В истинном философствовании есть только исконно самосущие люди, которые, философствуя, встречаются и соединяются друг с другом (Es gibt im wahren Philosophieren nur die ursprünglich selbst seienden Menschen, die im Philosophieren sich begegnen und verbinden). Мы с большим правом скажем о себе, что несем знамя философии, если, двигаясь в пустоту и беспомощно избирая подлинное в целом формации, потерпим неудачу в экзистенциальном риске, чем если похороним философствование в упорядочивающих условностях суеверно преданной науке установки на достоинство ученой специальности. Если поэтому действительность философии необходимо сопровождается целым потоком школьных заведений, то это происходит все-таки лишь затем, чтобы одновременно с гарантией традиции для ремесленных приемов мышления вводить каждого, кто учится, в искушение, чтобы он уже с почином своего собственного философствования отделился и решился делать это всецело от себя самого. Философия осуществляется в изъятии себя из вновь и вновь наступающей потерянности (Philosophie verwirklicht sich im Sichzurückholen aus dem Verlorensein, das immer wieder eintritt). Философия совершенно не может обращаться, как это делает наука, к коллегам по специальности как таковым, но может только обращаться к философской жизни в человеке, как человеке, во всяком ученом, исследователе и образованном человеке. Изначально философствующие силою свободы позволяют себе в мышлении перескакивать через мышление (Ursprünglich Philosophierende nehmen sich ihre Freiheit, im Denken das Denken zu überspringen). Они не ищут убедительного знания там, где дело идет обо всем, а именно о самом бытии.
Поэтому истинная школа, однако в неопределенном смысле слова, т.е. не связанная единством учения, есть взаимосвязь передающейся в традиции философской жизни (der Zusammenhang des tradierenden philosophischen Lebens). Отдельные люди, из которых каждый незаменим, уже в самом исходе своего философствования избирают то, что близко, и то, что отдаленно от них. Эта школа не получает себе средоточия в имени одного учителя. Принадлежащие к ней встречаются как подлинно самостоятельные люди. В то время как неистинные философы заносчиво уверяют, будто эта солидарность принадлежности к их избранному кругу представляет какую-то ценность, этих подлинных членов школы объединяет солидарность свободы. Свобода чувствует, где есть место свободе, и с энтузиазмом замечает ее даже и там, где эта свобода ей враждебна.
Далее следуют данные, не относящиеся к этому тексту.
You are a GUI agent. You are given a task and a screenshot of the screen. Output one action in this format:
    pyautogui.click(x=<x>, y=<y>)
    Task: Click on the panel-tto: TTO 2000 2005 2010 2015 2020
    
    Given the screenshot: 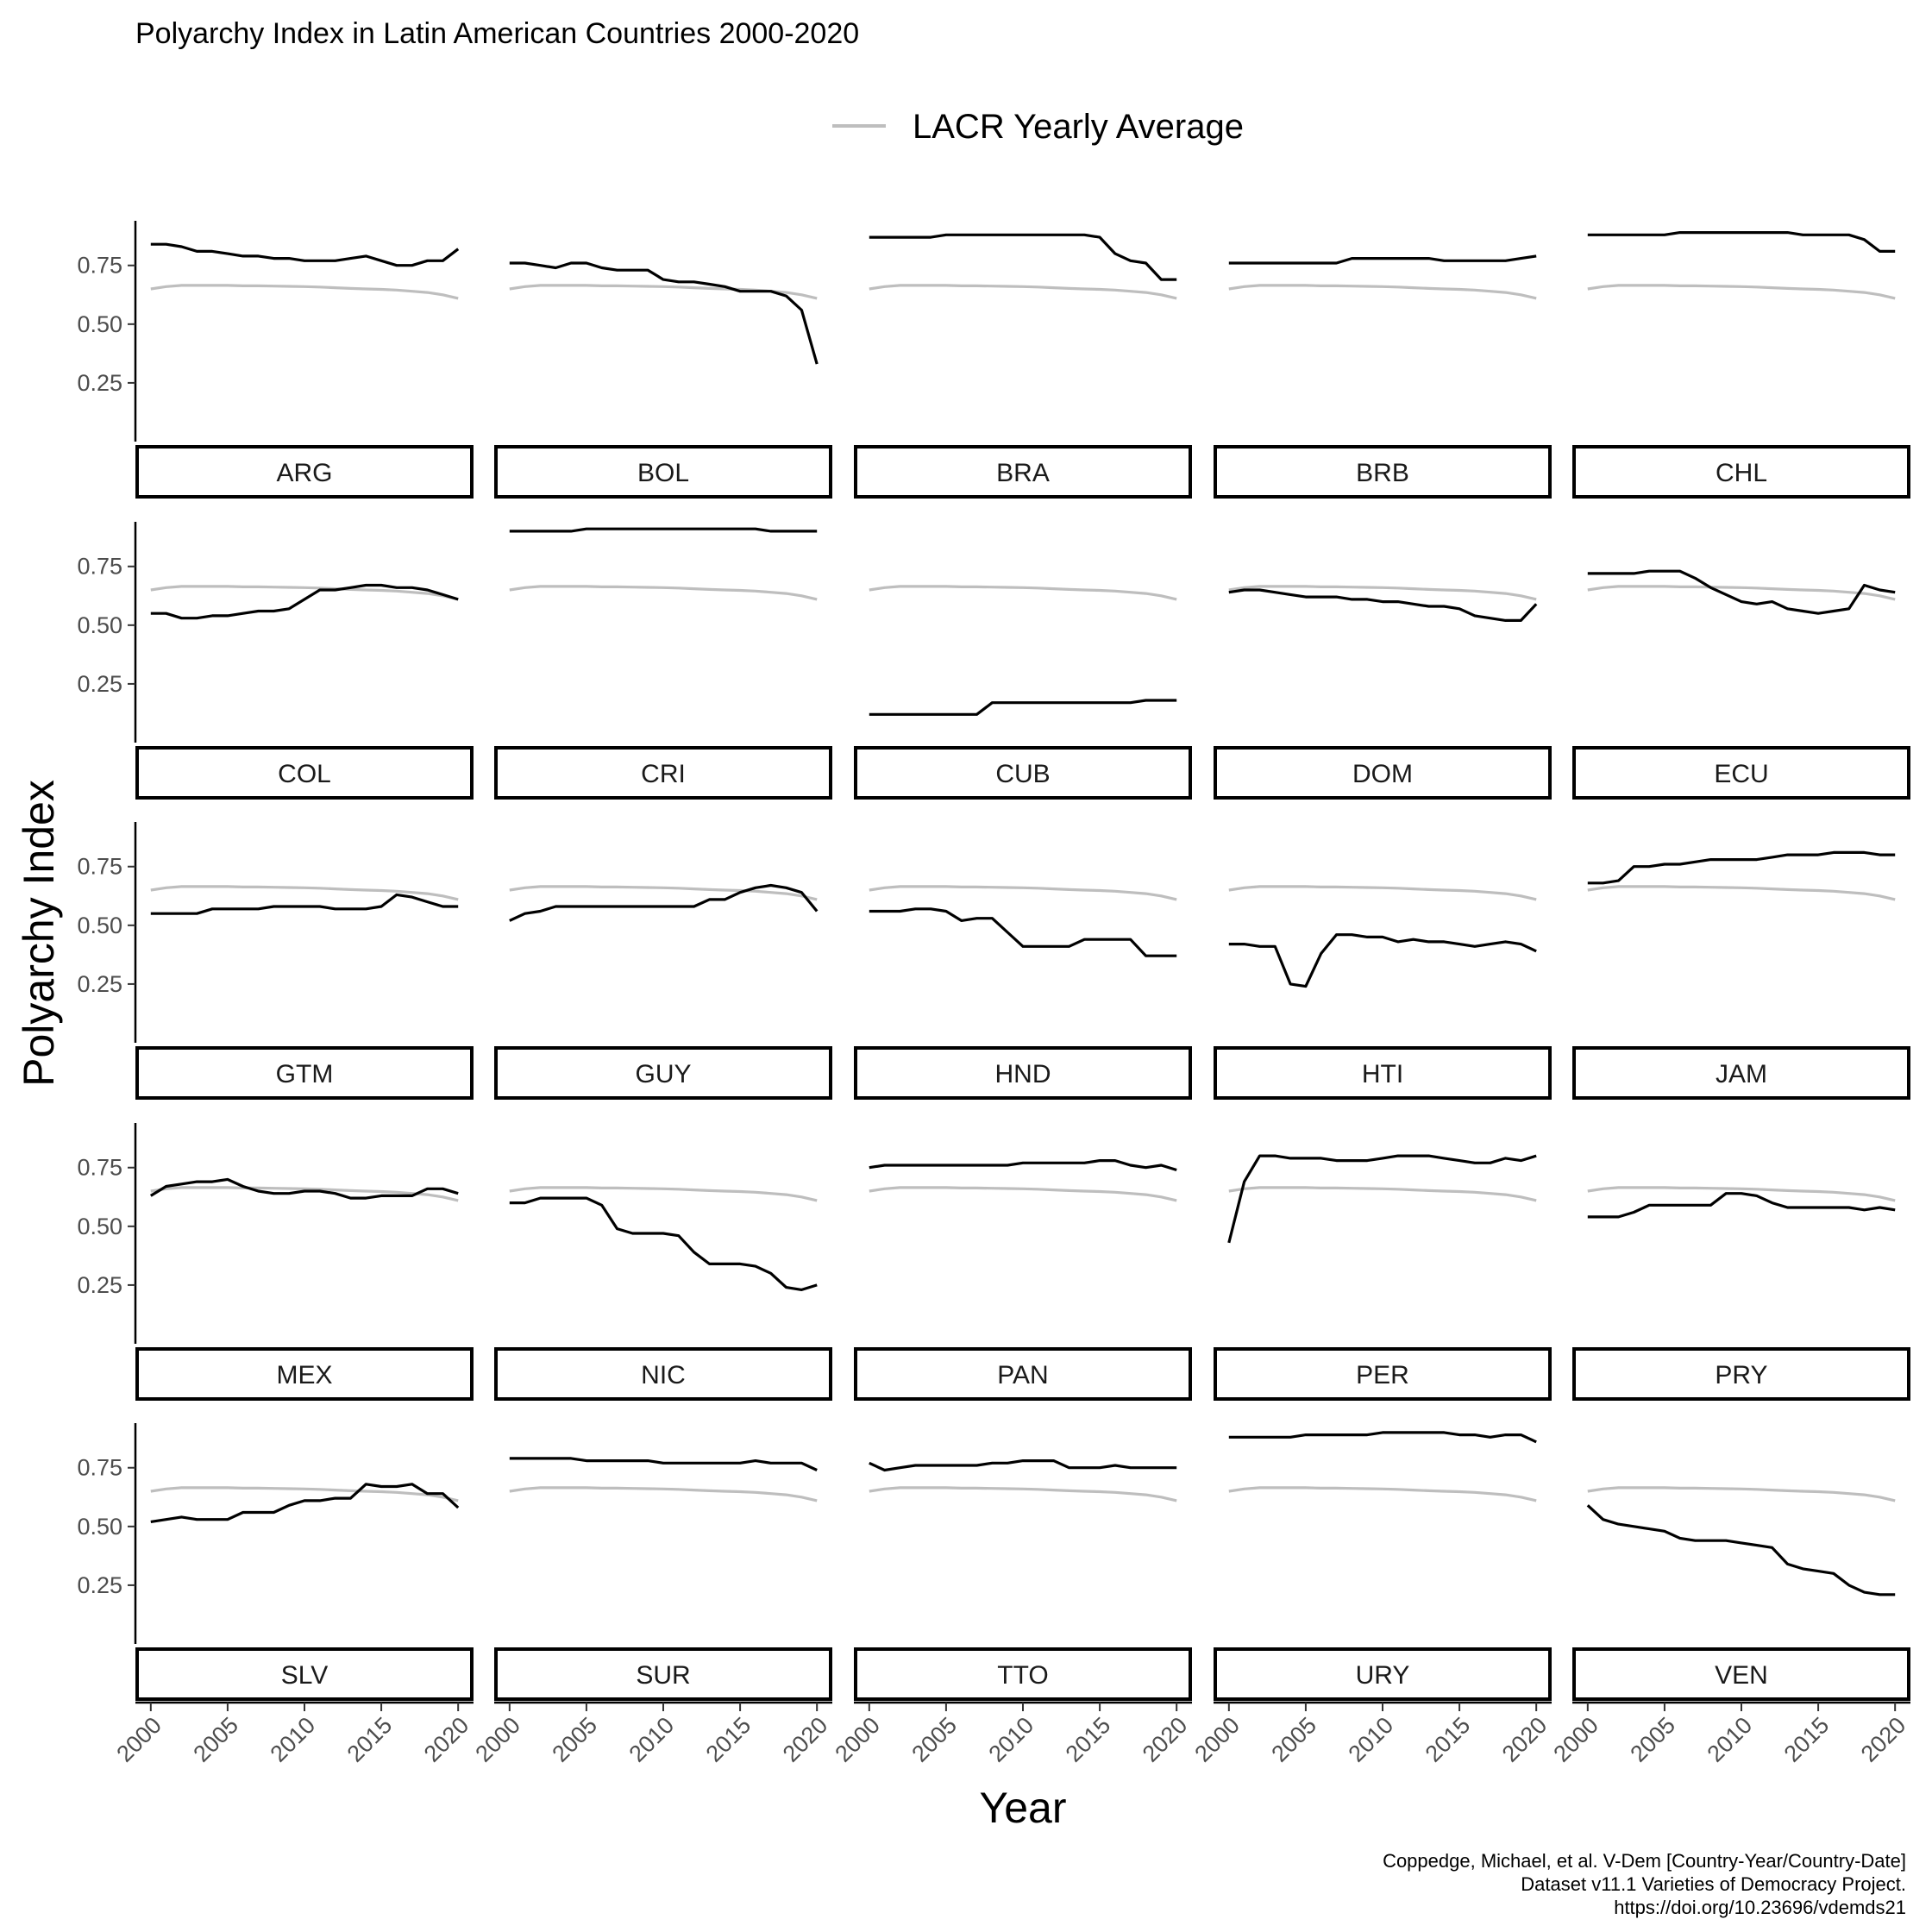 What is the action you would take?
    pyautogui.click(x=1011, y=1613)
Члены этой подлинной школы могут оказаться в подлинной философской вражде между собою, вражде столь же радикальной, сколь и рыцарственной, потому что эта вражда хочет сделать своих противников в мире друзьями. Ибо и в отношении между противниками остается глубинная общность в силу возможного свободного бытия (in der Gegnerschaft bleibt die tiefere Gemeinschaft durch mögliches Freisein). Эта школа есть атмосфера начавшегося у греков философствования Запада, как не имеющее имени царство, проходящее через все времена (ein anonymes Reich durch die Zeit).
В этой неопределенной связи единой школы институционально обеспеченная традиция остается все же свободной: она дисциплинирует участников только в предпосылках, не проявляя желания сама, в виде единожды обретенного учения, передаваться из поколения в поколение, а только в надежде пробудить самость другого. Здесь становится признаком упадка терпеть ученические натуры, удовлетворяющиеся одной приверженностью учению; ибо любовь к другому, из собственного основания свободному существу знает только коммуникацию на равных, как действительность, или отстраненную даль, как сбережение возможности таковой.